The PN knew this reform was coming eventually; it was included within the PL’s manifesto after all. However, it has yet to come up with a single proposal, despite stating last month that it will present its vision “within days”.
Meanwhile, the PL has endorsed the full legalisation of cannabis, along with social clubs, meaning it’s likely to include this stance in its next manifesto. It will excite several people, who won’t wait for the PN to issue their proposals.
2. Its strange stance on the db City Centre project
After the Planning Authority approved the db Group’s controversial City Centre project in Pembroke last week, the PN called for the resignation of the five PA members who had abstained from voting, accusing them of “abdicating their responsibilities in the moment of truth.”
However, it later emerged that the reason they recused themselves was because of a court judgement which had invalidated the PA’s previous approval of the same project on the grounds of a conflict of interest by board member Matthew Pace.
Yet the judgement also said that PA members shouldn’t express their personal opinions on a project before voting as this would hinder the impartiality of the board.
With that logic, the board members which had voted in the original db decision decided to recuse themselves.
The PN didn’t call for the resignation of the PA members who voted in favour of the project; they didn’t even state whether they are in favour or against the project at all.
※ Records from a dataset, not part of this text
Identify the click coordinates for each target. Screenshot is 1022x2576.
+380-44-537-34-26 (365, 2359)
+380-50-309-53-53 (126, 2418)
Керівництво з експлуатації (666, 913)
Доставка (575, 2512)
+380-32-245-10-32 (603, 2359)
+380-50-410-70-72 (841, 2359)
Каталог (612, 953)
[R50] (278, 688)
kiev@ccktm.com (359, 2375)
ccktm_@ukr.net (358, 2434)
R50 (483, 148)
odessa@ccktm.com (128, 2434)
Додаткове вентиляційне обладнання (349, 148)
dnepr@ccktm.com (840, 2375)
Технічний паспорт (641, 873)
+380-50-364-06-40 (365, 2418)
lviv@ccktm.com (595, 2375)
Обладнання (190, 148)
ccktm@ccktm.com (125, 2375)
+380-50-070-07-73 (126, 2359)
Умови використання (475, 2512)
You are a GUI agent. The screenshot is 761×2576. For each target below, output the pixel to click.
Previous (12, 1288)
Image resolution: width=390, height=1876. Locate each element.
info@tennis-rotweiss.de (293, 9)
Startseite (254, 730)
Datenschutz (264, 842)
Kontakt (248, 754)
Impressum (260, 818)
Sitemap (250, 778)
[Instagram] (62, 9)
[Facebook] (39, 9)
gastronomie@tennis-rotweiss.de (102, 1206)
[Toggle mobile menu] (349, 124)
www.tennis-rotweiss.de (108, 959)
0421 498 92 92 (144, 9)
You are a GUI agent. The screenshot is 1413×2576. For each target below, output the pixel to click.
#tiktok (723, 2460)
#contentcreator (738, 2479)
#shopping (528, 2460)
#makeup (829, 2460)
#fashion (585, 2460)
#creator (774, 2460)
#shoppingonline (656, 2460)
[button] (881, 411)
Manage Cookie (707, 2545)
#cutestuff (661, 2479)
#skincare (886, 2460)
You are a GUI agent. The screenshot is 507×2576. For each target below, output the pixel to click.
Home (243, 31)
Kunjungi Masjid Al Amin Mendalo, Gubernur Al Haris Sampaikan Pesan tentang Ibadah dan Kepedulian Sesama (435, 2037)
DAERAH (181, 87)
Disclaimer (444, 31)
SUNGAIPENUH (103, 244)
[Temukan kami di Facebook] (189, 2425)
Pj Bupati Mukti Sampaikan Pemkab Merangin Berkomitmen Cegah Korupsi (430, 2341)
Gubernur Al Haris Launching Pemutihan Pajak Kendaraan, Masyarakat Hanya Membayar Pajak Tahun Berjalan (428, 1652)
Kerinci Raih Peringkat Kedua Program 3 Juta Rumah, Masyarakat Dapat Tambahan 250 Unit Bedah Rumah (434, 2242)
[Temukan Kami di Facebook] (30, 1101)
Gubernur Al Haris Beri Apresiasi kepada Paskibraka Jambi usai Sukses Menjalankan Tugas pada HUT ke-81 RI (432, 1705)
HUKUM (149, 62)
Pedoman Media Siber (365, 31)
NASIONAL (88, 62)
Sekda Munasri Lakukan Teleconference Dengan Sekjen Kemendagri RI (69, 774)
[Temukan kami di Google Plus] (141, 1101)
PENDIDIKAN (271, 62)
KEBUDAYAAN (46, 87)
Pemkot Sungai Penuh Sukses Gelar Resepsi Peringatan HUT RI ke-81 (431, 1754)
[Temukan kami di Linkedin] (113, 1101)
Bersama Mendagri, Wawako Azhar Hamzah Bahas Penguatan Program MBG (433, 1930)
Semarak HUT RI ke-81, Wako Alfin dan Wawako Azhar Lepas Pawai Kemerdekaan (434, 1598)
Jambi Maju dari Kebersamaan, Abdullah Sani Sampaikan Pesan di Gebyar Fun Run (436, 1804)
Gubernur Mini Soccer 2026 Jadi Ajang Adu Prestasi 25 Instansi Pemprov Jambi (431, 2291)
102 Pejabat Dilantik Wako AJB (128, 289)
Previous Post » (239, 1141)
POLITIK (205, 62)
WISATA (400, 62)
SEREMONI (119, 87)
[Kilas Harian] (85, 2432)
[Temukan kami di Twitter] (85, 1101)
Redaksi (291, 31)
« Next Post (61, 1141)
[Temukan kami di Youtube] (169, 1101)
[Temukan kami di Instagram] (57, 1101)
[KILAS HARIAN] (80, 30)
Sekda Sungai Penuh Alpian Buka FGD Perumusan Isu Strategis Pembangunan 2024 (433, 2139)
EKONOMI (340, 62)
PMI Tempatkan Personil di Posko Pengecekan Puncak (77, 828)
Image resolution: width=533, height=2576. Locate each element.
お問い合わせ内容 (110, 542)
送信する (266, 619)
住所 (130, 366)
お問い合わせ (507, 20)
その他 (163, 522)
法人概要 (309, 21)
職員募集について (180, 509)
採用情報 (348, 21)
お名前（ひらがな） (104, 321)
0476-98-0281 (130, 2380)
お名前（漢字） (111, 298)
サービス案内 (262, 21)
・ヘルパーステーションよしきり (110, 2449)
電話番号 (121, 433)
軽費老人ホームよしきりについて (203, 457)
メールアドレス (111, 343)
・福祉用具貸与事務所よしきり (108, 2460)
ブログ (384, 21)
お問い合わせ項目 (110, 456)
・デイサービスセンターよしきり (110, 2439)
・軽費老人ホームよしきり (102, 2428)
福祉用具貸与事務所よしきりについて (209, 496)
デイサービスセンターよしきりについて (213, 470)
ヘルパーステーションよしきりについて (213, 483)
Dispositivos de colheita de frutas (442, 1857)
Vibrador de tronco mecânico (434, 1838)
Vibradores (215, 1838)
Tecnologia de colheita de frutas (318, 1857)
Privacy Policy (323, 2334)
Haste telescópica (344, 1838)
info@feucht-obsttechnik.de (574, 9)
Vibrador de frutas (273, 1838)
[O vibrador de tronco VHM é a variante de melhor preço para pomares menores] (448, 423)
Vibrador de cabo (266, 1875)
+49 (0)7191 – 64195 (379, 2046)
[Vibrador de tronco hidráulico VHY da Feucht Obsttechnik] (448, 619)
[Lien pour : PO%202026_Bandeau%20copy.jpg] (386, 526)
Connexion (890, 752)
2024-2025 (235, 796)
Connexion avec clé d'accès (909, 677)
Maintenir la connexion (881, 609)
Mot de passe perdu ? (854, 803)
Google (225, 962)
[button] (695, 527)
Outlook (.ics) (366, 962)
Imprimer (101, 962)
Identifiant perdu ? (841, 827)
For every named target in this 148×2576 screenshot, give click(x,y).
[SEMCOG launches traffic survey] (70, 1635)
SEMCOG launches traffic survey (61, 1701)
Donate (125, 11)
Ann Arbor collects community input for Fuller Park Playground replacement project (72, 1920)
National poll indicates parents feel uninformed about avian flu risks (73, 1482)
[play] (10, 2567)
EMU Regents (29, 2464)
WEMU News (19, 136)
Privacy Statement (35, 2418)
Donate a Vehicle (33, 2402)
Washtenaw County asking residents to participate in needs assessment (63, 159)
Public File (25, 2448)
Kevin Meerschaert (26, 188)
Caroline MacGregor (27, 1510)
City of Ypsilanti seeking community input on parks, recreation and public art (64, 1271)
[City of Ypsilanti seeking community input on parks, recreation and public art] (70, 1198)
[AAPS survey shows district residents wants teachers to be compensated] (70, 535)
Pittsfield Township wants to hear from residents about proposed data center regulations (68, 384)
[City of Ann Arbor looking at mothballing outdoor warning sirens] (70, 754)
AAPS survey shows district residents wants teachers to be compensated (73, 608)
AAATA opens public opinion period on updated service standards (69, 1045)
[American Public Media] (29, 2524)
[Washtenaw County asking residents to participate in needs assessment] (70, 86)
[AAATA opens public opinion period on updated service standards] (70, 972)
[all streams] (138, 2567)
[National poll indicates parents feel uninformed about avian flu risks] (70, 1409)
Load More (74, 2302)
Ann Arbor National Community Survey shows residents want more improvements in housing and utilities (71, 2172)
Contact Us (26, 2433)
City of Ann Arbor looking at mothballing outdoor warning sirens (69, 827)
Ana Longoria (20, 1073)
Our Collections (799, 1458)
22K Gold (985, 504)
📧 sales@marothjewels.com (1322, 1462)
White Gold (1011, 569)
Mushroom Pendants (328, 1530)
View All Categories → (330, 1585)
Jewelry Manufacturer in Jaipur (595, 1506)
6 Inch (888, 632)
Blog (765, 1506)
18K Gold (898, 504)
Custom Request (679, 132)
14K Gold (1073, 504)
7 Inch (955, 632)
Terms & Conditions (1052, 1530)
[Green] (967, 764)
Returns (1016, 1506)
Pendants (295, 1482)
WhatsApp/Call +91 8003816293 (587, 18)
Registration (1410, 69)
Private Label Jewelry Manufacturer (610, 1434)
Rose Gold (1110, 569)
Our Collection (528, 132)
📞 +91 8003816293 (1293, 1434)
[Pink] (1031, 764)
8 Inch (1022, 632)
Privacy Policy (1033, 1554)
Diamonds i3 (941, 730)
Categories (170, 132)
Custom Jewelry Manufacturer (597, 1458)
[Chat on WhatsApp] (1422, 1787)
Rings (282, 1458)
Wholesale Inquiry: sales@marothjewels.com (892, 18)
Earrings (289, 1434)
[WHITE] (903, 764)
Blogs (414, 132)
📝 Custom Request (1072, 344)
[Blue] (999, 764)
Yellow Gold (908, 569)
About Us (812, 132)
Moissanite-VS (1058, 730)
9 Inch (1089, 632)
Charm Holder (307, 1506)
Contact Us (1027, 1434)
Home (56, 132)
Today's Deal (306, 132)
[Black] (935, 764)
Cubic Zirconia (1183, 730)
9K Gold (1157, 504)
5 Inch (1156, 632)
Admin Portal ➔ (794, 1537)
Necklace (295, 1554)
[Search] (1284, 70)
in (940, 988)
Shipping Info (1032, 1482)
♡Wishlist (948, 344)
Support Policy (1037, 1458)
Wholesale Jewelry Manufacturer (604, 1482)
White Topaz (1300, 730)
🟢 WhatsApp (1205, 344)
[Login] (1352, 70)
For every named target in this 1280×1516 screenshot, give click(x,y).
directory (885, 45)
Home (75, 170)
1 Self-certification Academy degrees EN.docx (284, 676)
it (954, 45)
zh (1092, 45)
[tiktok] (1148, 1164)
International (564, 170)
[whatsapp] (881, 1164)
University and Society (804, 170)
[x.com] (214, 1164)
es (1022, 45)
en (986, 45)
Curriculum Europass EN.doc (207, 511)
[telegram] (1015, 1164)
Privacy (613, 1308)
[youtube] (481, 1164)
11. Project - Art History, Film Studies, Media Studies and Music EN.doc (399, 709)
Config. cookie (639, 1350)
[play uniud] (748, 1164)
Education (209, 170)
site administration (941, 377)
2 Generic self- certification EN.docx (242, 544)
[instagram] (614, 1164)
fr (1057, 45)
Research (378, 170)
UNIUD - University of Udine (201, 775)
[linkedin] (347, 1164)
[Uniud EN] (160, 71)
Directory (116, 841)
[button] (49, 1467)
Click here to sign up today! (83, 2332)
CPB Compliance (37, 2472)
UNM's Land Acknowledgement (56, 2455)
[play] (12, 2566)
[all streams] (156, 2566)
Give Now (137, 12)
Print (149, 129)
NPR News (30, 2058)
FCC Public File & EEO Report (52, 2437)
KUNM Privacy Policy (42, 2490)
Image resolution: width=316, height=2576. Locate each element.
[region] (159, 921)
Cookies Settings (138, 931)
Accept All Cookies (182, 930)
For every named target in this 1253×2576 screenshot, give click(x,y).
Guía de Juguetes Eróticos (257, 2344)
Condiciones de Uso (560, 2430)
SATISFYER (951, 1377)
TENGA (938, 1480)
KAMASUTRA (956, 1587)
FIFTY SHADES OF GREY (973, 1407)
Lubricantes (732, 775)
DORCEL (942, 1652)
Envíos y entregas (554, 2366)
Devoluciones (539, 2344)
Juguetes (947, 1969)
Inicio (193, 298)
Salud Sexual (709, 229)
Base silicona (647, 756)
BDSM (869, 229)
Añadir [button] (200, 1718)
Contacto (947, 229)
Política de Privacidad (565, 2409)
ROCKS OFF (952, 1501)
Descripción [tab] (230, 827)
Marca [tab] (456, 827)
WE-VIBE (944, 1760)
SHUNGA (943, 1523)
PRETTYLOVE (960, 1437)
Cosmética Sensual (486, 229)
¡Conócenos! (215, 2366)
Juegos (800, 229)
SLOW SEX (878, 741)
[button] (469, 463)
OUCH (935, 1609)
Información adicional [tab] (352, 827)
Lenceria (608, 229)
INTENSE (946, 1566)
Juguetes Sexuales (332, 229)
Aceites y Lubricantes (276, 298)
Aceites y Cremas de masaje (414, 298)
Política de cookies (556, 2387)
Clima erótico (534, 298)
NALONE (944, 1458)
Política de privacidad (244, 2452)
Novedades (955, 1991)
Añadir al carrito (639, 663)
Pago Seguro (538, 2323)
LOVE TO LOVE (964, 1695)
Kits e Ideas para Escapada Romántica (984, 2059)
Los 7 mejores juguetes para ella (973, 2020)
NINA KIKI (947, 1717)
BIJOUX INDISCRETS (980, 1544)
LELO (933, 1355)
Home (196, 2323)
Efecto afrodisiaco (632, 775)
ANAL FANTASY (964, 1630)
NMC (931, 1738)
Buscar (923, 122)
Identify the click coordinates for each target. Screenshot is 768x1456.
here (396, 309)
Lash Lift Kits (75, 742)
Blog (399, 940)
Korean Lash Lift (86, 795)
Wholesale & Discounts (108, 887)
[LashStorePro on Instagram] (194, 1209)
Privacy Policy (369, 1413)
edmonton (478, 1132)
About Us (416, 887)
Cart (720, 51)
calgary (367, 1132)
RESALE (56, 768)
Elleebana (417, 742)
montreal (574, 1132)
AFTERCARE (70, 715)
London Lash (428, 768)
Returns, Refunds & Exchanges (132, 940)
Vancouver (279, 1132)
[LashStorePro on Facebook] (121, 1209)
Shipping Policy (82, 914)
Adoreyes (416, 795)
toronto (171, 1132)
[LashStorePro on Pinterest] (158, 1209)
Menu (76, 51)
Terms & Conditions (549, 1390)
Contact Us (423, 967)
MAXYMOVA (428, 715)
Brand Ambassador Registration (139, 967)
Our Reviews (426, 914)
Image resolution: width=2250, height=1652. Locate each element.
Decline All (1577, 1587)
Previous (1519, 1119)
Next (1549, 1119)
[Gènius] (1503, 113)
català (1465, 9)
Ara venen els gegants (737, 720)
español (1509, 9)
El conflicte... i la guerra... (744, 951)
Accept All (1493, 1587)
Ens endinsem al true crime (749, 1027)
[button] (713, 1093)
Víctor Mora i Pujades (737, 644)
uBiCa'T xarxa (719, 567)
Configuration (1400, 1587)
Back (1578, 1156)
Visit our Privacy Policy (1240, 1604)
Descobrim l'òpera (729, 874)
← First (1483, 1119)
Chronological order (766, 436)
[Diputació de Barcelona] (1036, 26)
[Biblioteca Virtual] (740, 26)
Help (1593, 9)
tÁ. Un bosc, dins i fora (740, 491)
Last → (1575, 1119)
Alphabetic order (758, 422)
Instead, the party called out people who, for all intents and purposes, were just following legal advice.
In fact, their stance was criticised by Moviment Graffitti Andre Callus, one of the most vocal critics of the db project.
3. Bernard Grech’s dig at Joseph Muscat’s termination package
Over the weekend, The Shift News revealed that Joseph Muscat had received a €120,000 severance package following his resignation as Prime Minister in 2019, a one-time payment worth two years of his salary.
PN leader Bernard Grech was quick to denounce this as “a secret present by Robert Abela to Joseph Muscat which would be unacceptable in a normal country”.
However, Muscat then said all former Prime Ministers, Opposition leaders and ministers qualify for this compensation scheme and his package was in line with that given to previous PN political leaders and figures.
The Shift later revealed that Muscat had changed the termination benefit system twice as Prime Minister, resulting in more money for himself now, but it’s still not a “secret present” from Abela and either way it wasn’t the original point of Grech’s criticism.
There’s a lot Grech should be holding Abela to account for over the Muscat years, specifically the several dubious deals (VGH, Electrogas, St Vincent de Paul extension) that are still very much in place.
However, focusing on a termination package that Muscat is legally entitled to is not one of them.
It’s an uphill struggle for the PN as it attempts to narrow the gap with PL ahead of the next election, and Bernard Grech will be receiving all kinds of contrasting advice.
At a time of change and uncertainty (and we’re certainly in that period right now), people will be looking for parties that can provide them with a clear and enticing political direction.
Right now, the PN seems more focused on trying to find constant compromises, stepping on as few toes as possible barring the easy political targets, and that’s unlikely to excite many people to switch their votes.
Elections are about capturing people’s minds and hearts, and PN has a lot of work to do over here.